Dan Pickering, the founder of Pickering Energy Partners, delivered the assessment that has become the crisis’s defining calculation. “Fifteen million barrels a day is not easy to offset anywhere,” he stated. “That is the total production of the United States of America. You are asking the world to find a replacement for the equivalent of shutting down every oil well in the country. That replacement does not exist. The only thing that replaces fifteen million barrels a day through the Strait of Hormuz is fifteen million barrels a day through the Strait of Hormuz.”
The IEA’s recommendations will be implemented unevenly, incompletely, and with the friction that characterizes democratic governance confronting collective-action problems under conditions of urgency. Some nations will lower speed limits; others will conclude that the political cost exceeds the energy benefit. Some employers will embrace remote work; others will determine that productivity concerns outweigh energy conservation. The alternate-day driving restrictions that the agency recommends have precedent — Athens, Paris, and Mexico City have all implemented versions during pollution or energy emergencies — but their effectiveness depends on enforcement capacity and public compliance, both of which vary enormously across the hundred-plus nations that the IEA’s guidance nominally addresses.

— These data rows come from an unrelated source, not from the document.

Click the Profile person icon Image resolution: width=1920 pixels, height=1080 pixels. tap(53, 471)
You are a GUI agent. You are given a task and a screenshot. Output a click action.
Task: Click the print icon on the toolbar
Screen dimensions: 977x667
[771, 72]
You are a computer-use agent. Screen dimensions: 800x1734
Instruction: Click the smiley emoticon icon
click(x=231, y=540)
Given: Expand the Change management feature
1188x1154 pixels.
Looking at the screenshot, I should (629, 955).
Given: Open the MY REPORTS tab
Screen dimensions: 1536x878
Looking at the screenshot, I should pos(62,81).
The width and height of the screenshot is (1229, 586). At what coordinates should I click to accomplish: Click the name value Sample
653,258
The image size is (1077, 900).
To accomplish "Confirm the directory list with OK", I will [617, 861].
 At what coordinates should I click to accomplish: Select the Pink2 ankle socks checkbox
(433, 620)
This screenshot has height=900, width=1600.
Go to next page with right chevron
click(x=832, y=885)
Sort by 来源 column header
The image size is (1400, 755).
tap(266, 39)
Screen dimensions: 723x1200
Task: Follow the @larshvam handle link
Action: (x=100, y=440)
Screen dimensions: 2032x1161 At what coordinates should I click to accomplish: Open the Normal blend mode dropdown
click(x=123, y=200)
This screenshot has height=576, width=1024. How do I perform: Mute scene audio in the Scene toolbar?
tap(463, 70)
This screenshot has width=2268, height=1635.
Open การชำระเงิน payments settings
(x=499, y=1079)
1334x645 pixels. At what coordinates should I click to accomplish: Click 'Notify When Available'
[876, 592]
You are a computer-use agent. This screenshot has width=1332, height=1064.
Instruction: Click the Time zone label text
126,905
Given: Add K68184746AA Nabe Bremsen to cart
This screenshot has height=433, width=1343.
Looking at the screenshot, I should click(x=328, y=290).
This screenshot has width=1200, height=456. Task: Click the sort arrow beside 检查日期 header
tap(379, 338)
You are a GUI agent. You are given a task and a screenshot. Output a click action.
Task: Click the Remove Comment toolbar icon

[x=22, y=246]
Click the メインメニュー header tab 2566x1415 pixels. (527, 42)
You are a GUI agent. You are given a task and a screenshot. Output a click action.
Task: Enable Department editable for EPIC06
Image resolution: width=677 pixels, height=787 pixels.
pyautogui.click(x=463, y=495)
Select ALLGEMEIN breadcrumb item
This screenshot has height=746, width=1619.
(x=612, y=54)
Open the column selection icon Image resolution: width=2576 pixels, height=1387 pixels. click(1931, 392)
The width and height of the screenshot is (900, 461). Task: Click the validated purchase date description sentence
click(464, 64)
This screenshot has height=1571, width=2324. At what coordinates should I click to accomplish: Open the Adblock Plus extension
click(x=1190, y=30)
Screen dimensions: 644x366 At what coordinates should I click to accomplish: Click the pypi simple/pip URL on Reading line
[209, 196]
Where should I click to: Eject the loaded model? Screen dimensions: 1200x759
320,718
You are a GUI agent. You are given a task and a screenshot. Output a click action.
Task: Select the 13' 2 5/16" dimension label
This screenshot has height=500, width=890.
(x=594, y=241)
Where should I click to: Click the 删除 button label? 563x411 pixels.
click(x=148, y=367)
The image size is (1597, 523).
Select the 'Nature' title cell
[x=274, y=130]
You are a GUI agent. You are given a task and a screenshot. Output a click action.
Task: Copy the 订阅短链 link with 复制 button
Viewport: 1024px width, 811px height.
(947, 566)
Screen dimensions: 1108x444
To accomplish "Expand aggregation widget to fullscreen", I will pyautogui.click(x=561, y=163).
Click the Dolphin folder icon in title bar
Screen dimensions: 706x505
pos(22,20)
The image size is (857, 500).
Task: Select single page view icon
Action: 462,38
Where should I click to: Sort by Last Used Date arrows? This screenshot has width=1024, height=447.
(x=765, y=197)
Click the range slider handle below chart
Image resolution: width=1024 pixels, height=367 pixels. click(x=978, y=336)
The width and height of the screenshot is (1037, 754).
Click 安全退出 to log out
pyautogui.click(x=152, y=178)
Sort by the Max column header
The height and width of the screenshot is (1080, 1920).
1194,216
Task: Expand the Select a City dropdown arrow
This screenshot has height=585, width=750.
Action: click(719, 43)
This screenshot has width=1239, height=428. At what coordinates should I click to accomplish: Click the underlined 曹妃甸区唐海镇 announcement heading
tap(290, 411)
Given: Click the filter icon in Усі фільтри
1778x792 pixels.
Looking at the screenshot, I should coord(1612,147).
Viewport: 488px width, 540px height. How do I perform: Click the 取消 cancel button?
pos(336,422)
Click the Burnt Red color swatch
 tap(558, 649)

The uncomfortable truth that the IEA’s report documents without quite stating is that the global economy’s dependence on a single maritime chokepoint has created a vulnerability so profound that no combination of supply measures, demand reductions, and strategic reserve deployments can fully compensate for its exploitation. The Strait of Hormuz is not merely a shipping lane; it is the aorta of the industrial world, and the industrial world has known this for decades and has done nothing to develop the redundancy that prudent infrastructure management requires. The IEA’s prescriptions are the medicine available for the disease at hand. The cure remains what it has always been: an open strait and the political settlement necessary to keep it open.